Hoogland was born in the Netherlands and has spent decades in the U.S. She lamented the American attitude to lawns — “an enigma” to her. “Americans are more afraid of pests, and there is this infatuation with cleanliness — I don’t really understand it,” she said. On landscaping crews, with their armories of mowers and weed whackers and pesticide appliers, she said: “These aren’t gardeners — they are cleaning services. They have no clue about plants.”
“Defenders of the idealized postage stamp of emerald lawn aren’t backing down.”
Tallamy advocates for what he calls “homegrown national parks” — seeding native plants (oaks are an excellent choice for most places, he said) and reducing mowing and chemicals. Lawns can exist in this world, too, just not as the sole representative of green spaces. “It doesn’t mean we have to become slobs,” he said. “We can still have manicured lawns to line flowerbeds or driveways to show it’s intentional. We just have to have less of it. We need more plants and less lawn.”
On talks around the country, Tallamy said he gets a largely positive response to this message. “The culture is changing,” he said. “Just not fast enough. You still see a lot of lawn out there.” Cultural change is messy and can prompt a backlash. It may take the hard-edged limits of a changing environment and unyielding economics for lawns to recede from the norm of American life.
Geography may help.
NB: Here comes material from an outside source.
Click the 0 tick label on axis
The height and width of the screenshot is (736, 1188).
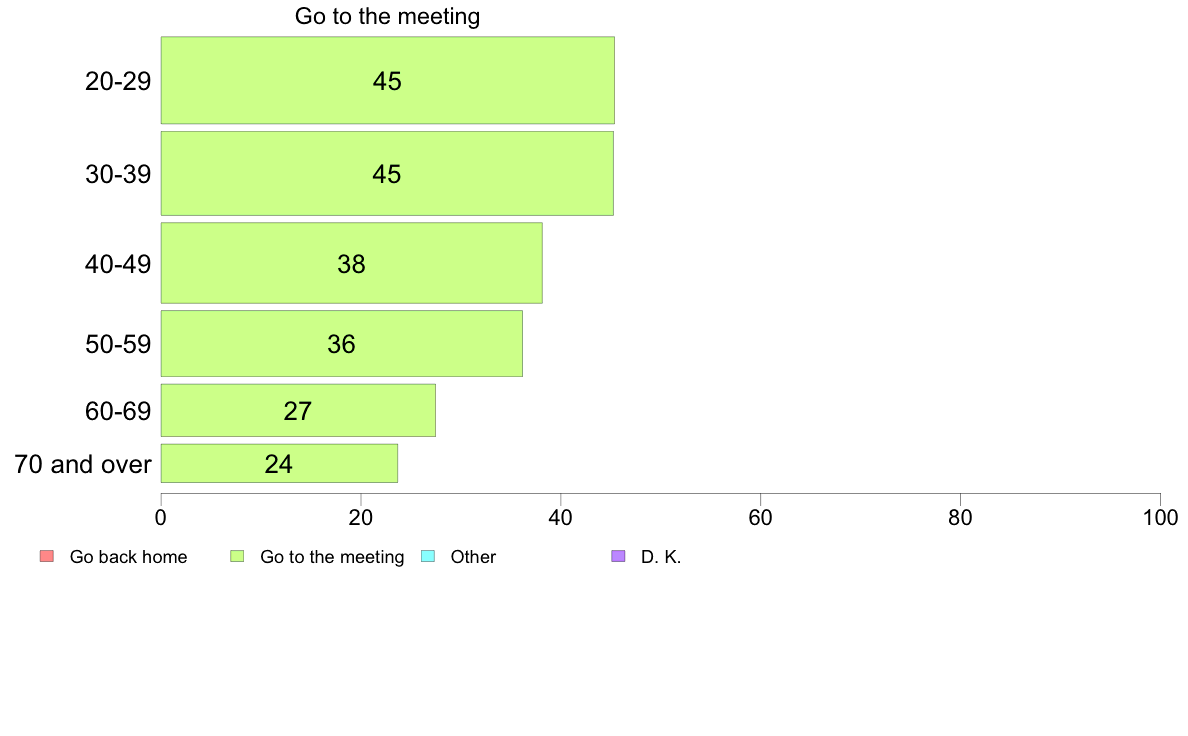[161, 518]
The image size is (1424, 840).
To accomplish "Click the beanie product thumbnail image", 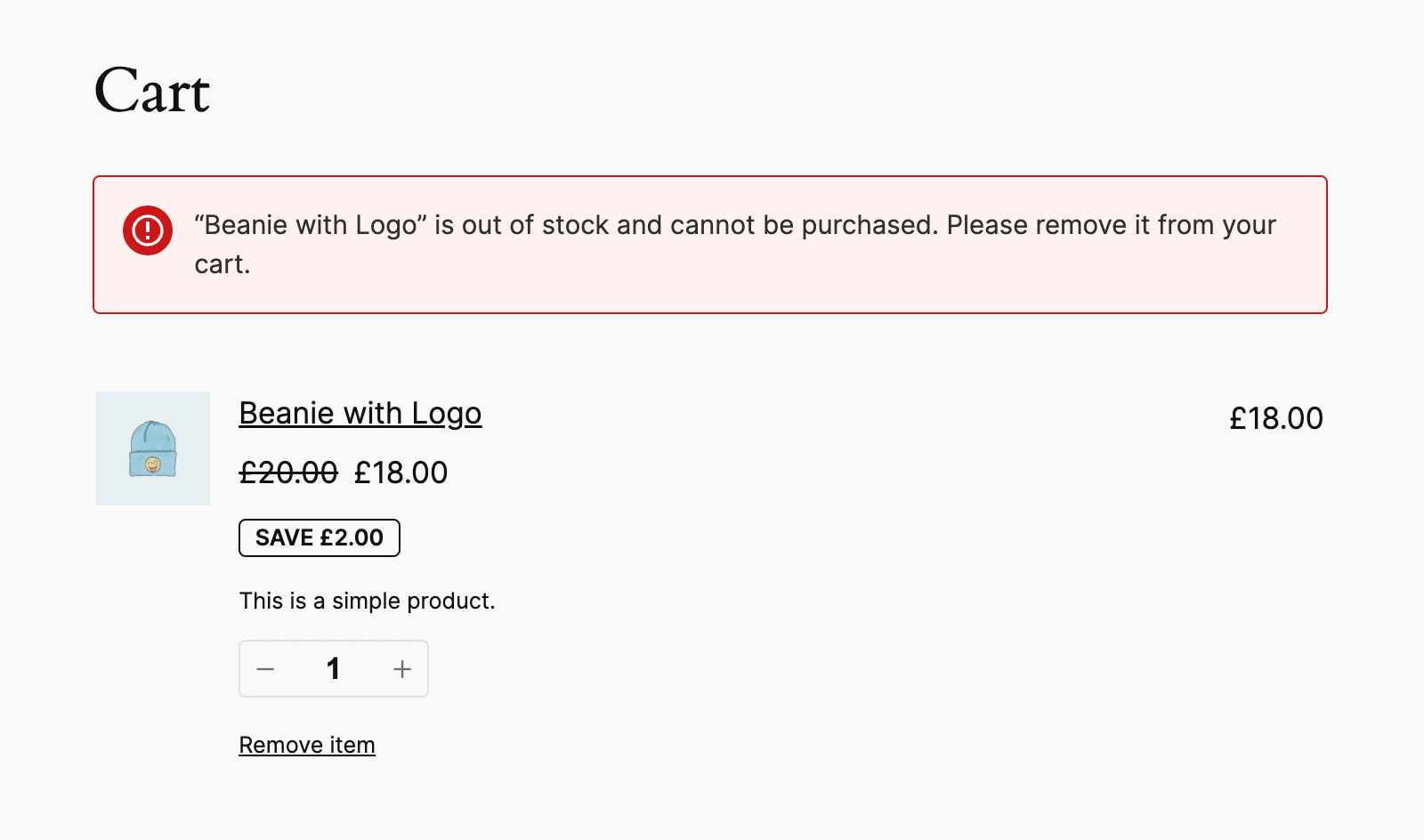I will 152,448.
In the U.S. West, severe drought fueled by the climate crisis has spurred cities such as Las Vegas to tear out ornamental grass and reorientate more pragmatically to more parched surroundings. Homeowners in exclusive California neighborhoods have been shamed for dousing their lawns in water. “Water’s expensive; it’s harder to come by, and west of the Mississippi, it starts to seem like a really bad idea to use a whole lot of water on lawns,” said Robbins. Elsewhere, inflation and a potential labor shortage may make it less attractive for homeowners and municipalities to pour endless funding into machinery and toxins that obliterate every weed and wildflower.
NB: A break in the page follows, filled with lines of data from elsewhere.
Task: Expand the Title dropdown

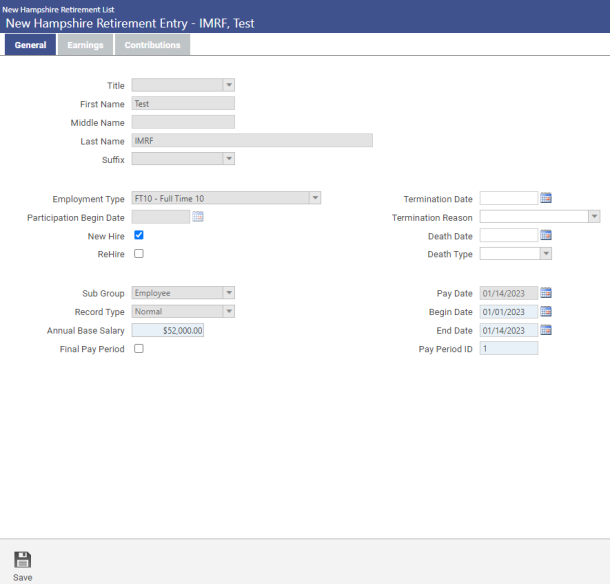Action: [228, 85]
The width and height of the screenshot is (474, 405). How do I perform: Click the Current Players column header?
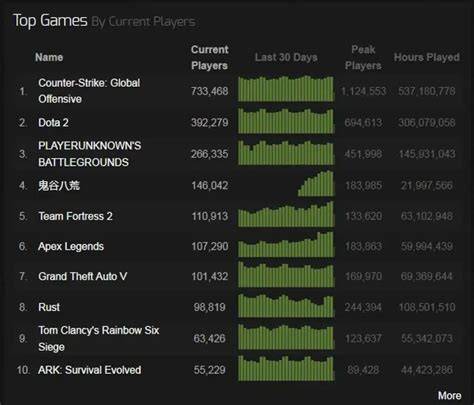210,58
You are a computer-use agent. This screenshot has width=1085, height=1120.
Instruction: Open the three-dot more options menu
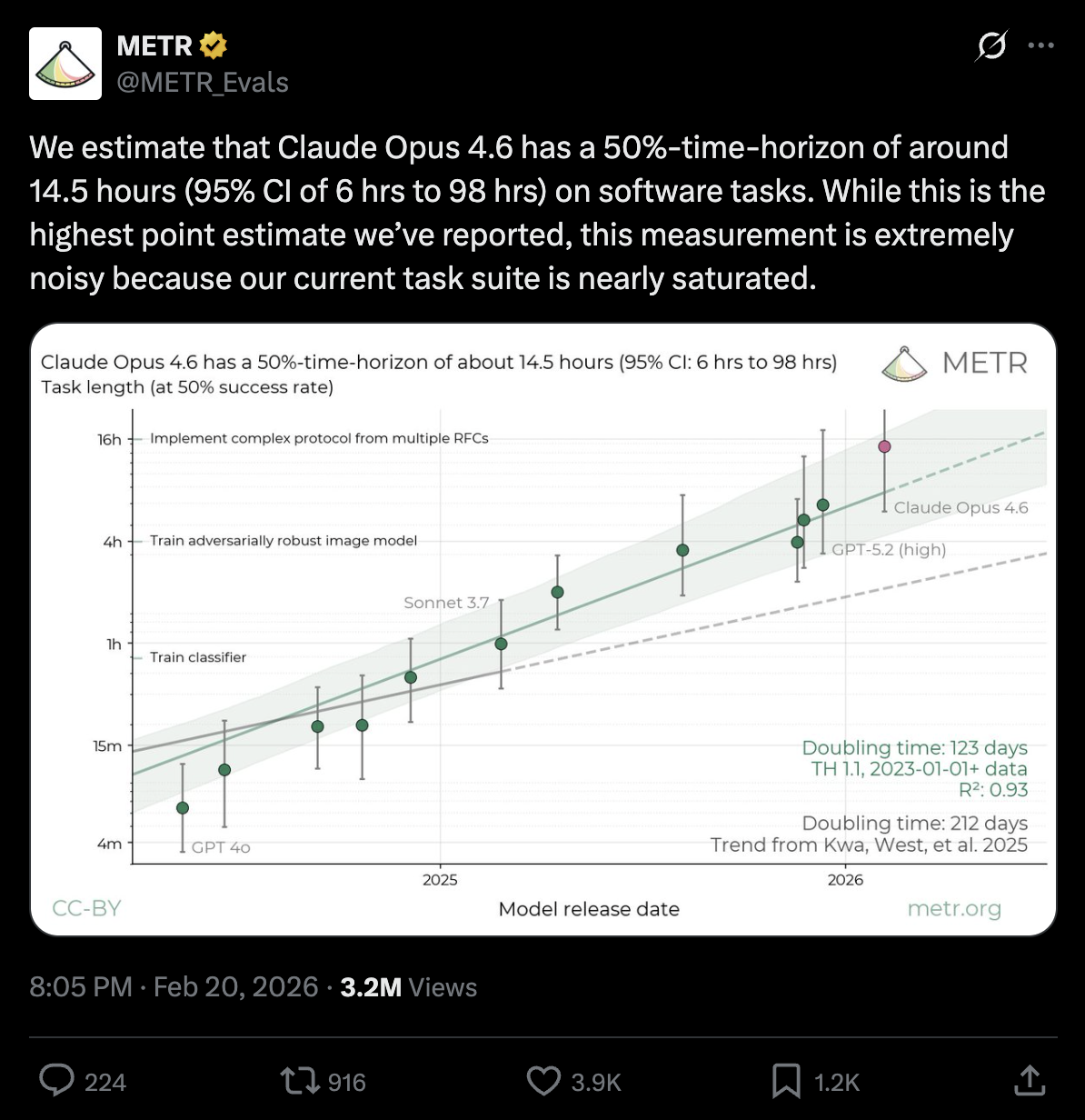point(1041,45)
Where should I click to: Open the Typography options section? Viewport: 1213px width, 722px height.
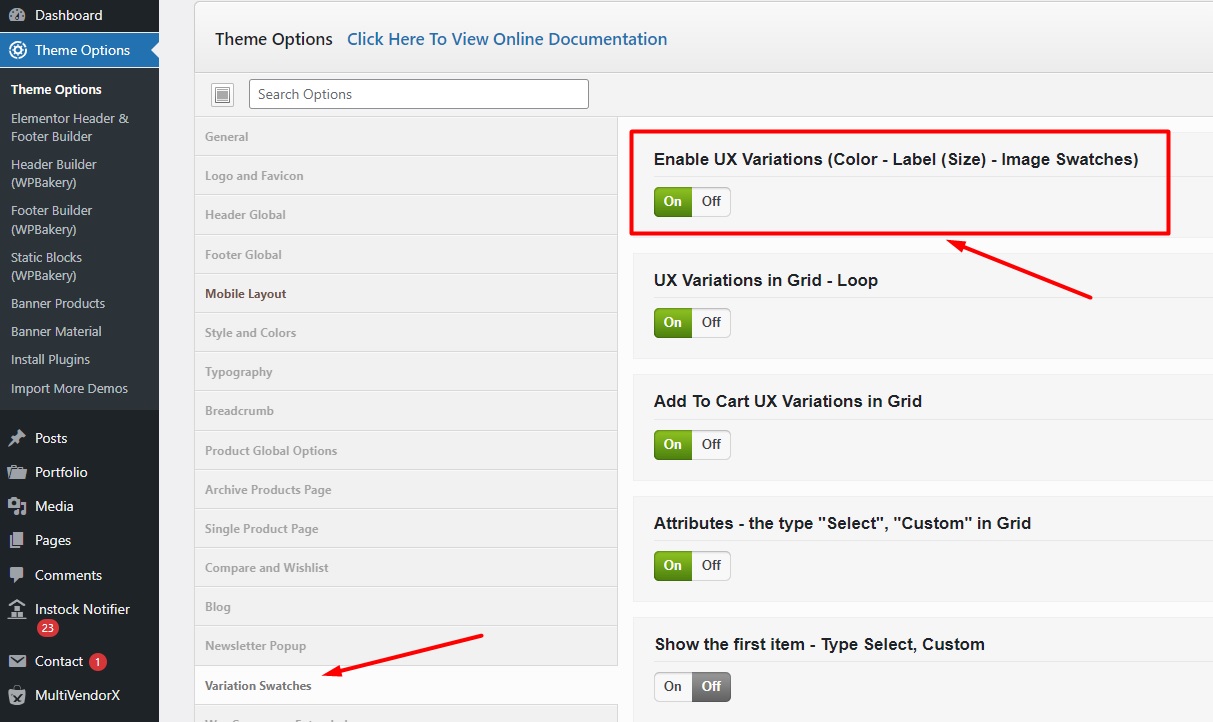(x=239, y=372)
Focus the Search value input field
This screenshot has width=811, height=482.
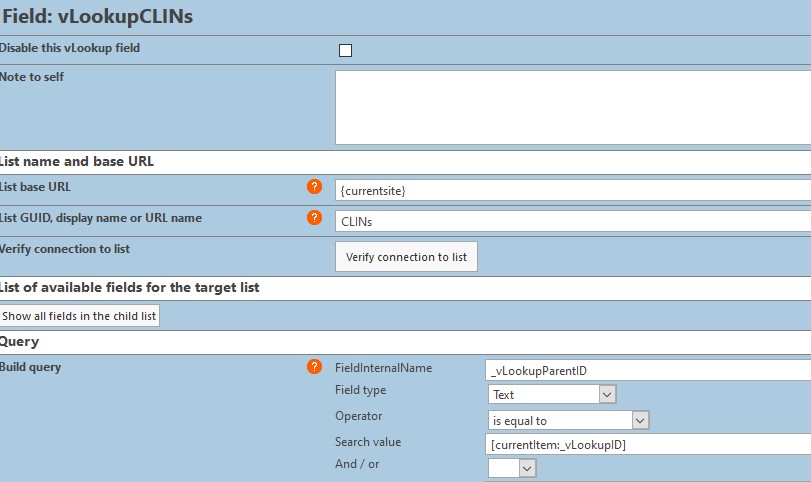tap(648, 444)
But at our current political moment, the shift toward more natural landscapes and concern about pollinators may not happen quickly. “The future of the lawn depends on things that have very little to do with individual choice,” Robbins said, citing water availability, real estate markets and the cost of fertilizer and other chemicals. Fevered politics, too, will leave its mark. “I worry that a slow movement towards an agreement that may be a more diverse landscape is possible might bump up against our current political moment,” he said. “And that might be yet another way that lawns hang on for another 40 years.”